BEST LAID PLANS
Reviewed by Harvey Karten Fox Searchlight Pictures/Fox 2000 Pictures/Dogstar Films Director: Mike Barker Writer: Ted Griffin Cast: Alessandro Nivola, Reese Witherspoon, Josh Brolin, Rocky Carroll, Michael G. Hagerty, Terrence Dashon Howard, Jamie Marsh, Gene Wolande, Jonathan McMurty
The twists and turns featured in Mike Barker's thriller "Best Laid Plans" offer nothing new to the genre, yet only the sharpest devotees of the contortions and distortions of the category will guess the design of this cinematic pretzel. At times we think we're looking at a photographed play, particularly since Ted Griffin's script focusses strongly on just three people who plan and scheme to enrich themselves and then diagram ways to extricate themselves from onerous circumstances. The best reason to see this drama--which is really the sort of piece you might encounter on a decent cable station in the late evening--is the quality of the acting. The always reliable Reese Witherspoon ("Pleasantville," "Election," "Cruel Intentions") is absolutely incapable of fault in any role, while relatively unknown Alessandro Nivola ("Face Off") turns in a smashingly convincing job as a guy who gets kicked around and yet is sought out to disentangle a former college buddy from a most untenable situation.
Appropriately using a flashback technique, Barker opens the movie in a bar as an increasingly inebriated Bryce (John Brolin) loudly relates unamusing jokes to his pal Nick (Alessandro Nivola). Shortly after a sexy young woman slinks into the pub and casts an eye on Bryce, Nick gets a frantic call from his buddy who desperately needs help. After having having gone home with Bryce--a college English instructor who is house-sitting for a fabulously wealthy contact--the woman accuses her new companion of rape, threatens to bring in the police, and is chained to a pole in the basement. A frantic Bryce pumps Nick for advice on how to save both his career and his freedom. When Barker flashes back four months, we find out that things are not what they seem.

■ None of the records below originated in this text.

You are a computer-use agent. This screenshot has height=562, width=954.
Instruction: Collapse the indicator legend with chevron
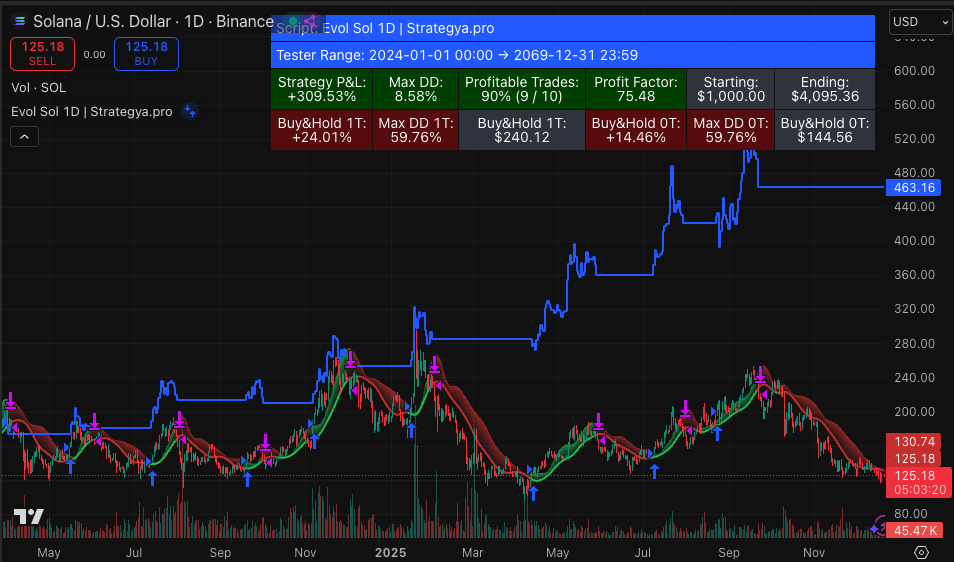[24, 137]
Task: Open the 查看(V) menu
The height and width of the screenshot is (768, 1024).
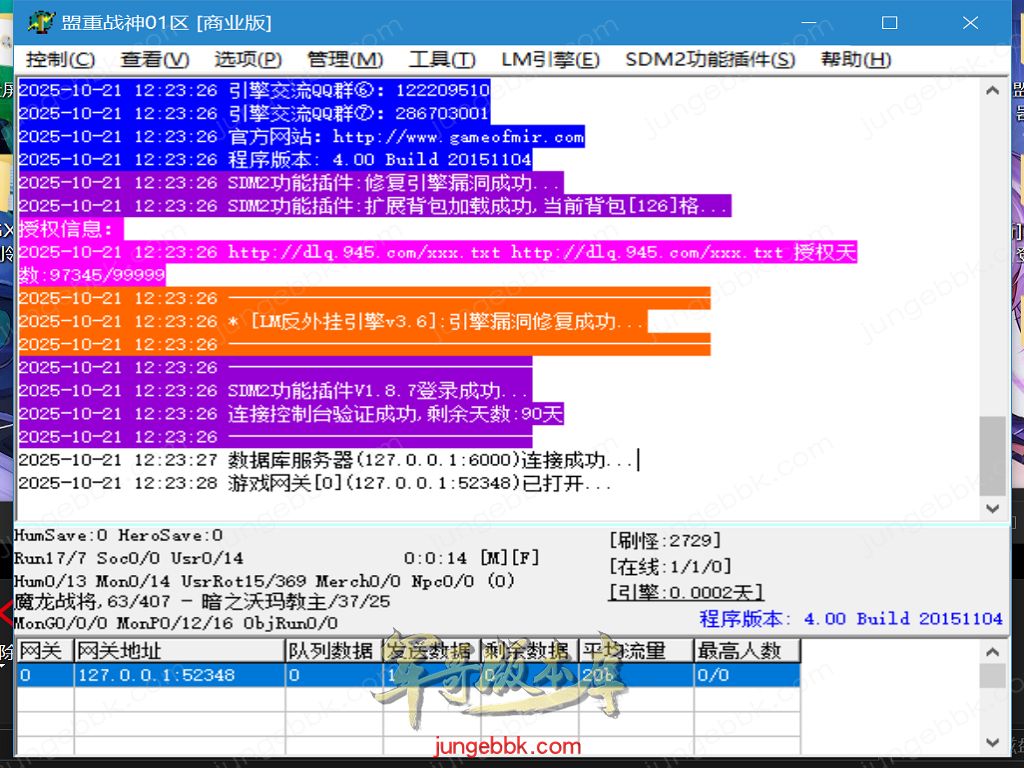Action: [155, 60]
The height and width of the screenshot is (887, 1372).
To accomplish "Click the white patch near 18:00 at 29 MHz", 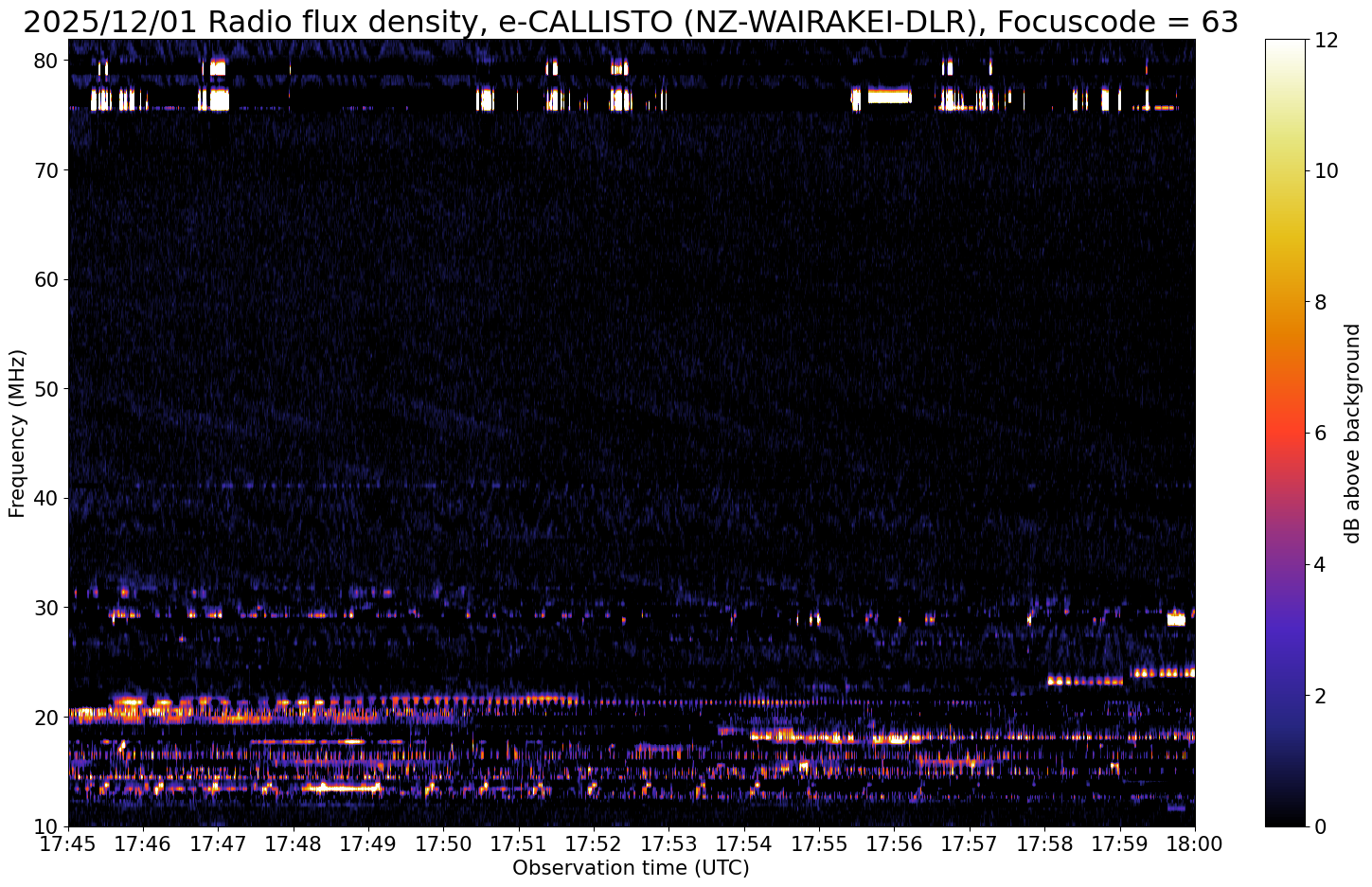I will (x=1176, y=620).
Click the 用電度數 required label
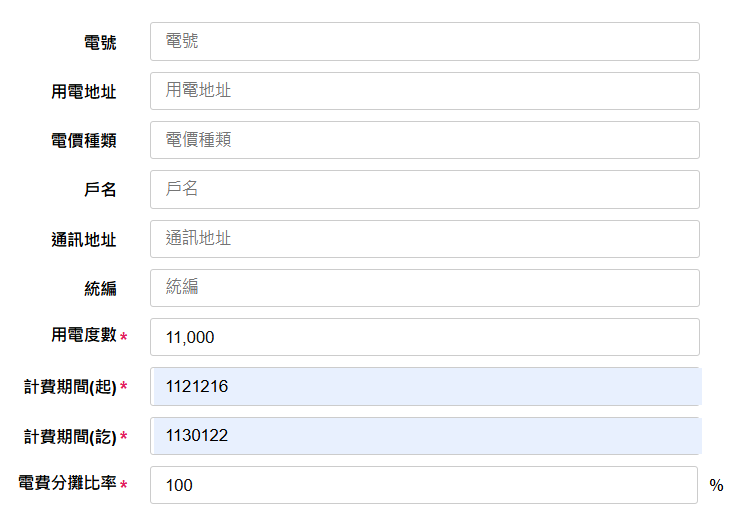Screen dimensions: 738x530 pyautogui.click(x=88, y=335)
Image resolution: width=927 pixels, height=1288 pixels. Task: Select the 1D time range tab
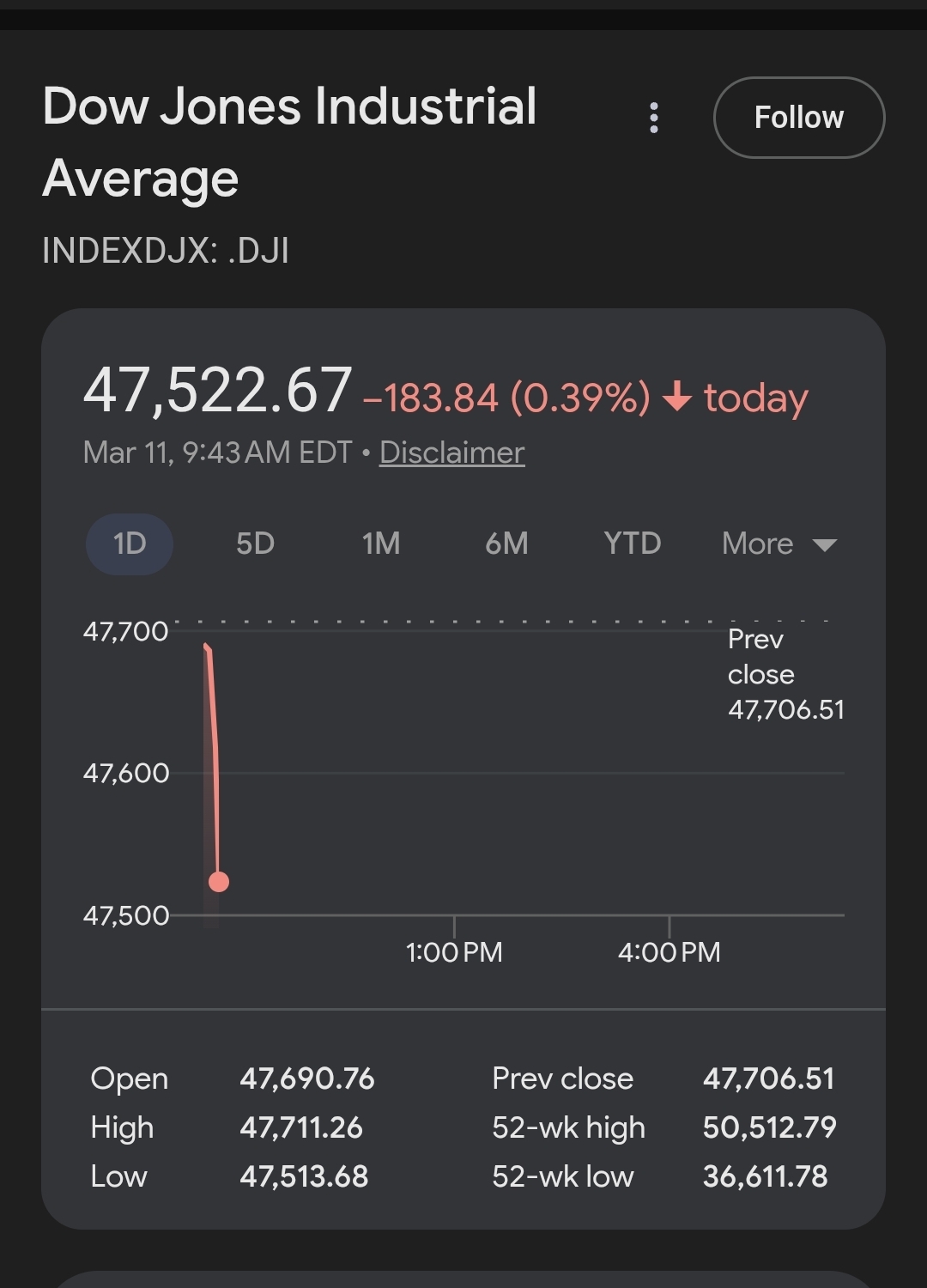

Much is made about the barren town in which the characters are living, a nowhere place out West called Tropico, which both Nick and his girl friend Lissa (Reese Witherspoon) are eager to leave. Scripters like Ted Griffin and also like "Mrs. Tingle"'s Kevin Williamson seem to believe people living in decaying towns can leave only if they come into some money--in the case of "Tingle's" valedictorian, Leigh Ann Watson, by winning a scholarship to a big-city college, and in the situation of Griffin's screenplay by coming into insurance money. When Nick finds out that the money he expected from his dad's life insurance will not materialize, he falls into a trap. He becomes an accessory to a crime, one which expected to net him $10,000, but ends up actually owing money to people who put extreme pressure upon him when his best-laid robbery schemes gang a-gley.
"Best Laid Plans" features an amusing role by Rocky Carroll as the Bad Ass Dude, who demonstrates in graphic ways his determination to be paid off by the increasingly despairing Nick, and who possesses some of the cleverest dialogue in the story. He comes across as no paltry street hood at all, but more like a finance major who relentlessly and humorously quizzes his prey on Adam Smith's theories embodied in "The Wealth of Nations" and demonstrates his knowledge of the Benthamite Calculus as well. Though the anxiety-ridden Bryce serves largely as a straight-man, a sounding board for Nick's shenanigans, all three principals turn in crackling good performances in a story marred only by a cop-out sentimental finale. "Best Laid Plans" may not be sport the clever dialogue of some of David Mamet's films on similar themes ("House of Games" comes to mind), but as a puzzler that inventively blends humor with chills, Barker and Griffin's film is more than worthy of our patronage.